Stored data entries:
>>>

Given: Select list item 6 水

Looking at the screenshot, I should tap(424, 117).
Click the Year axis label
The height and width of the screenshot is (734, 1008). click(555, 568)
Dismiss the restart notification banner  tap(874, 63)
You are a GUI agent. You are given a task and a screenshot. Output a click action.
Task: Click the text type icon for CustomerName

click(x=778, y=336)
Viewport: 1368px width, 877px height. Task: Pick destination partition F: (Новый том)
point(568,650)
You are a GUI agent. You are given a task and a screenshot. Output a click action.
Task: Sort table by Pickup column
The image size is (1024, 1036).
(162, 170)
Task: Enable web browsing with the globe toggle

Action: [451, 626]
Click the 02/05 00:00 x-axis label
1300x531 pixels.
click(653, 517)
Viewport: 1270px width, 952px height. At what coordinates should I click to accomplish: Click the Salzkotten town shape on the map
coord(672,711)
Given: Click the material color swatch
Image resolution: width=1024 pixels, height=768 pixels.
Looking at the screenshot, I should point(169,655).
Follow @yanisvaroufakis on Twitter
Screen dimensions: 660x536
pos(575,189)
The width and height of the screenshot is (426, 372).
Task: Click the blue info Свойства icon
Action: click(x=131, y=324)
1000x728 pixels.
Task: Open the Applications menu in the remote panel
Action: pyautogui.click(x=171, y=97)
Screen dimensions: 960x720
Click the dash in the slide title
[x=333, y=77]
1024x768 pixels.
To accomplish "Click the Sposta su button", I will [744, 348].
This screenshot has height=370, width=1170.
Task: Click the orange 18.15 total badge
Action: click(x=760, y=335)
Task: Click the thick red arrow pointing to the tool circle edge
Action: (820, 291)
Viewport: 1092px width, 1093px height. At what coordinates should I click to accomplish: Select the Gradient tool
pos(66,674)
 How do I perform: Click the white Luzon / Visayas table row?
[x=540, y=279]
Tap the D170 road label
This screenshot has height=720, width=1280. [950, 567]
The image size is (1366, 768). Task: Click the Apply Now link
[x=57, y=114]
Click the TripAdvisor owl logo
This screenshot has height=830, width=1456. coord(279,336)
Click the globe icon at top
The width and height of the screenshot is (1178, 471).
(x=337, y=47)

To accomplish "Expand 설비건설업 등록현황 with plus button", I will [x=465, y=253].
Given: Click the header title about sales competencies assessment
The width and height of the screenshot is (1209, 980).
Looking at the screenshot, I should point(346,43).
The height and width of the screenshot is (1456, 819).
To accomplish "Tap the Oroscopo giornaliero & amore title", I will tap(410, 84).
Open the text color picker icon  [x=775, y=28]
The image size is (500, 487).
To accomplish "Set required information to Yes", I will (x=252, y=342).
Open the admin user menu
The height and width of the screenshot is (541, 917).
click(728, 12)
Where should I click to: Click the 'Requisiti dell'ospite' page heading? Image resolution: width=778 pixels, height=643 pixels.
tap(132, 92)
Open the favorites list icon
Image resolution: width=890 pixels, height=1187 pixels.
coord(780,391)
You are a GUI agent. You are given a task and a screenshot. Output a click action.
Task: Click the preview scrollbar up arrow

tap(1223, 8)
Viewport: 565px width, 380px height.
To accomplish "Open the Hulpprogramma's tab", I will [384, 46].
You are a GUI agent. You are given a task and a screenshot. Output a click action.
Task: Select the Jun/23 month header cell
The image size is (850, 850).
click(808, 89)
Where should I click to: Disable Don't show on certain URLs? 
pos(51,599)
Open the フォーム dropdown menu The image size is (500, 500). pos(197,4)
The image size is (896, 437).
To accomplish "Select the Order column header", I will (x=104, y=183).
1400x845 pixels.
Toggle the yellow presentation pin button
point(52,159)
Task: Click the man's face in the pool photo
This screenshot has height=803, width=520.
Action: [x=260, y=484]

<<<

→ **WHAT YOU ARE ASKED TO DO**: Every entry should be output exactly as written, please.

→ **REPLY**:
Given: Select list item 6 水

Looking at the screenshot, I should tap(424, 117).
Click the Year axis label
The height and width of the screenshot is (734, 1008). click(555, 568)
Dismiss the restart notification banner  tap(874, 63)
You are a GUI agent. You are given a task and a screenshot. Output a click action.
Task: Click the text type icon for CustomerName

click(x=778, y=336)
Viewport: 1368px width, 877px height. Task: Pick destination partition F: (Новый том)
point(568,650)
You are a GUI agent. You are given a task and a screenshot. Output a click action.
Task: Sort table by Pickup column
The image size is (1024, 1036).
(162, 170)
Task: Enable web browsing with the globe toggle

Action: [451, 626]
Click the 02/05 00:00 x-axis label
1300x531 pixels.
click(653, 517)
Viewport: 1270px width, 952px height. At what coordinates should I click to accomplish: Click the Salzkotten town shape on the map
coord(672,711)
Given: Click the material color swatch
Image resolution: width=1024 pixels, height=768 pixels.
Looking at the screenshot, I should point(169,655).
Follow @yanisvaroufakis on Twitter
Screen dimensions: 660x536
pos(575,189)
The width and height of the screenshot is (426, 372).
Task: Click the blue info Свойства icon
Action: click(x=131, y=324)
1000x728 pixels.
Task: Open the Applications menu in the remote panel
Action: pyautogui.click(x=171, y=97)
Screen dimensions: 960x720
Click the dash in the slide title
[x=333, y=77]
1024x768 pixels.
To accomplish "Click the Sposta su button", I will [744, 348].
This screenshot has height=370, width=1170.
Task: Click the orange 18.15 total badge
Action: click(x=760, y=335)
Task: Click the thick red arrow pointing to the tool circle edge
Action: (820, 291)
Viewport: 1092px width, 1093px height. At what coordinates should I click to accomplish: Select the Gradient tool
pos(66,674)
 How do I perform: Click the white Luzon / Visayas table row?
[x=540, y=279]
Tap the D170 road label
This screenshot has height=720, width=1280. [950, 567]
The image size is (1366, 768). Task: Click the Apply Now link
[x=57, y=114]
Click the TripAdvisor owl logo
This screenshot has height=830, width=1456. coord(279,336)
Click the globe icon at top
The width and height of the screenshot is (1178, 471).
(x=337, y=47)

To accomplish "Expand 설비건설업 등록현황 with plus button", I will [x=465, y=253].
Given: Click the header title about sales competencies assessment
The width and height of the screenshot is (1209, 980).
Looking at the screenshot, I should point(346,43).
The height and width of the screenshot is (1456, 819).
To accomplish "Tap the Oroscopo giornaliero & amore title", I will tap(410, 84).
Open the text color picker icon  [x=775, y=28]
The image size is (500, 487).
To accomplish "Set required information to Yes", I will (x=252, y=342).
Open the admin user menu
The height and width of the screenshot is (541, 917).
click(728, 12)
Where should I click to: Click the 'Requisiti dell'ospite' page heading? Image resolution: width=778 pixels, height=643 pixels.
tap(132, 92)
Open the favorites list icon
Image resolution: width=890 pixels, height=1187 pixels.
coord(780,391)
You are a GUI agent. You are given a task and a screenshot. Output a click action.
Task: Click the preview scrollbar up arrow

tap(1223, 8)
Viewport: 565px width, 380px height.
To accomplish "Open the Hulpprogramma's tab", I will [384, 46].
You are a GUI agent. You are given a task and a screenshot. Output a click action.
Task: Select the Jun/23 month header cell
The image size is (850, 850).
click(808, 89)
Where should I click to: Disable Don't show on certain URLs? 
pos(51,599)
Open the フォーム dropdown menu The image size is (500, 500). pos(197,4)
The image size is (896, 437).
To accomplish "Select the Order column header", I will (x=104, y=183).
1400x845 pixels.
Toggle the yellow presentation pin button
point(52,159)
Task: Click the man's face in the pool photo
This screenshot has height=803, width=520.
Action: [x=260, y=484]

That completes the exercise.